** Begin QUOTED TEXT **
# humane .. ? or just stupid .. ?



## squirrelboy13 (Dec 29, 2006)

My friend has a DY880 Multi - Pump by Daisy ...it shoots 715 fps with pellets in .177 cal...If he hits squirrels in the head between the eyes and ear from a range of 8 yds. and less shots....will his kills be humane...????

dont yall think the beeman laser pellets will be good for his gun? or the gamo rapters cause they will increase speed?


----------



## ambientflier (Feb 9, 2007)

At that range you could probably throw the pellet at the squirrel and kill it instantly. Yeah, I'd say that a headshot at 8 yards and 750fps is more than humane. Doubt that it matters what pellet you use.


----------



## gray squirrel (Apr 23, 2006)

have him got to the http://www.predatorpellets.com/testimonials.htm


----------



## Remington 7400 (Dec 14, 2005)
** End QUOTED TEXT **
§ TASKS AND EXERCISES:
1 – Reproduce the part of the airgun thread from "At that range" up to and including "(Apr 23, 2006)".
2 – Translate this sentence from the airgun thread into Spanish: "At that range you could probably throw the pellet at the squirrel and kill it instantly."
The lines after this one come from a separate source.
** Begin RECORDED DATA **
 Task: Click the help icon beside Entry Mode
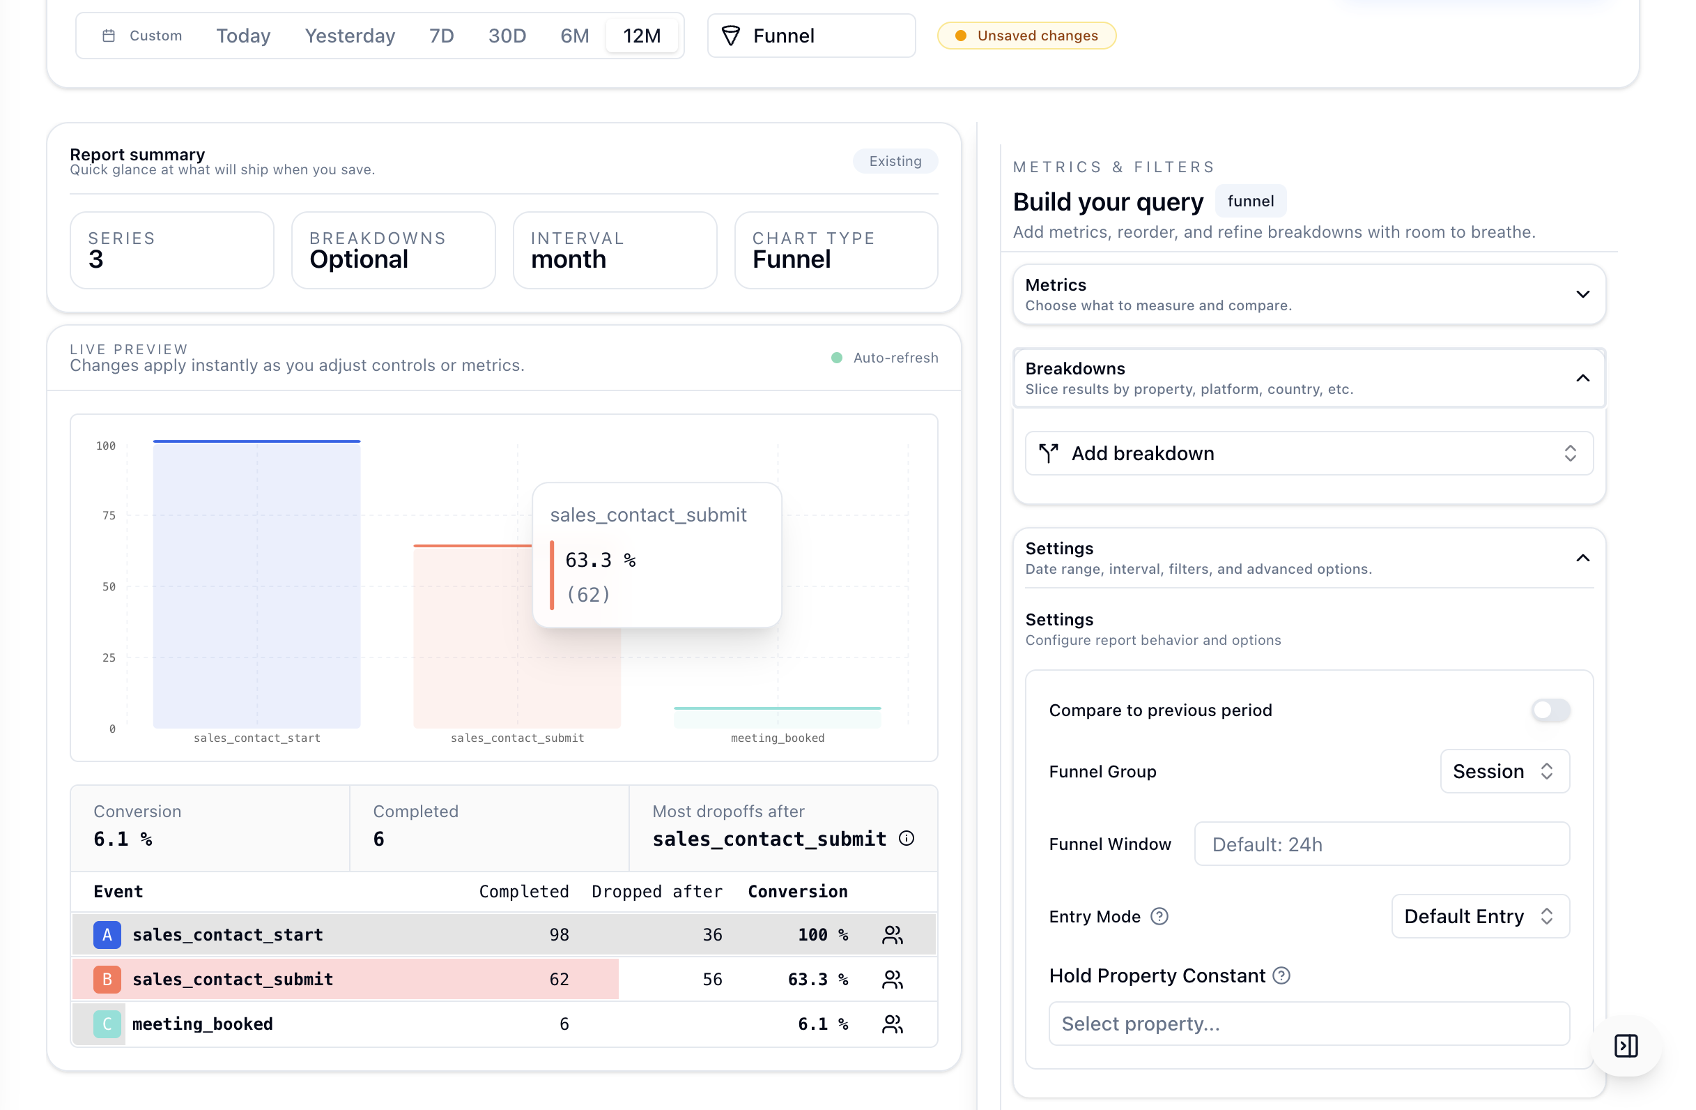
** End RECORDED DATA **
§ RESPONSES PER TASK:
1 –
At that range you could probably throw the pellet at the squirrel and kill it instantly. Yeah, I'd say that a headshot at 8 yards and 750fps is more than humane. Doubt that it matters what pellet you use.


----------



## gray squirrel (Apr 23, 2006)

2 – A esa distancia probablemente podrías lanzarle el balín a la ardilla y matarla al instante.